Wo Furcht und Freude aufeinandertreffen (Psalm 112)

Predigtmanuskript

Halleluja!

Wohl dem, der den Herrn fürchtet, der große Freude hat an seinen Geboten!

2 Sein Geschlecht wird gewaltig sein im Lande; die Kinder der Frommen werden gesegnet sein. 3 Reichtum und Fülle wird in ihrem Hause sein, und ihre Gerechtigkeit bleibt ewiglich. 4 Den Frommen geht das Licht auf in der Finsternis, gnädig, barmherzig und gerecht.

5 Wohl dem, der barmherzig ist und gerne leiht und das Seine tut, wie es recht ist! 6 Denn er wird niemals wanken; der Gerechte wird nimmermehr vergessen. 7 Vor schlimmer Kunde fürchtet er sich nicht; sein Herz hofft unverzagt auf den Herrn. 8 Sein Herz ist getrost und fürchtet sich nicht, bis er auf seine Feinde herabsieht. 9 Er streut aus und gibt den Armen; seine Gerechtigkeit bleibt ewiglich. Sein Horn wird erhöht mit Ehren.

10 Der Frevler wird’s sehen und es wird ihn verdrießen; mit den Zähnen wird er knirschen und vergehen. Denn was die Frevler wollen, das wird zunichte.

» DATENSÄTZE:

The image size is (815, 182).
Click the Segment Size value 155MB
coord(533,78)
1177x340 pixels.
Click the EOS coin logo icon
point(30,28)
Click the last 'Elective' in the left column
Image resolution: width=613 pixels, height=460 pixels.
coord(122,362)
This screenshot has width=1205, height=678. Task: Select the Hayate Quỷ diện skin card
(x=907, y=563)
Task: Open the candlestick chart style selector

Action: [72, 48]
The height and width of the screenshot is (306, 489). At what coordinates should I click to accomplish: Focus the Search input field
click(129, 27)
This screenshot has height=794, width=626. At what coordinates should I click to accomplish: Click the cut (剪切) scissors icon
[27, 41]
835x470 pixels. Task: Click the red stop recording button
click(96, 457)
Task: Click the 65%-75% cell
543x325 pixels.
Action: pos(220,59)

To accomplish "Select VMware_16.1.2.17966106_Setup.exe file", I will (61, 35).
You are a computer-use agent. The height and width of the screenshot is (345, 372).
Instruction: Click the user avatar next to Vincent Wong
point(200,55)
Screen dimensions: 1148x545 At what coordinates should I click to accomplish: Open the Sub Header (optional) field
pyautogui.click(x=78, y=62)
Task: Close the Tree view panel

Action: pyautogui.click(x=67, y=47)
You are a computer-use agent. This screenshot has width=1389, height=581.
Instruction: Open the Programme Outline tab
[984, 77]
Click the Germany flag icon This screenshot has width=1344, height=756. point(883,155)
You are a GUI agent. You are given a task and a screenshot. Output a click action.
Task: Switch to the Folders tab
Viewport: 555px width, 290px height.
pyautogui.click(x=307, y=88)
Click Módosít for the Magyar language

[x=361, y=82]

» AUFGABENSTELLUNG: Was geschieht den Frommen laut dem Psalmtext im Textblock in der Finsternis?

» ANTWORT: Ihnen geht das Licht auf.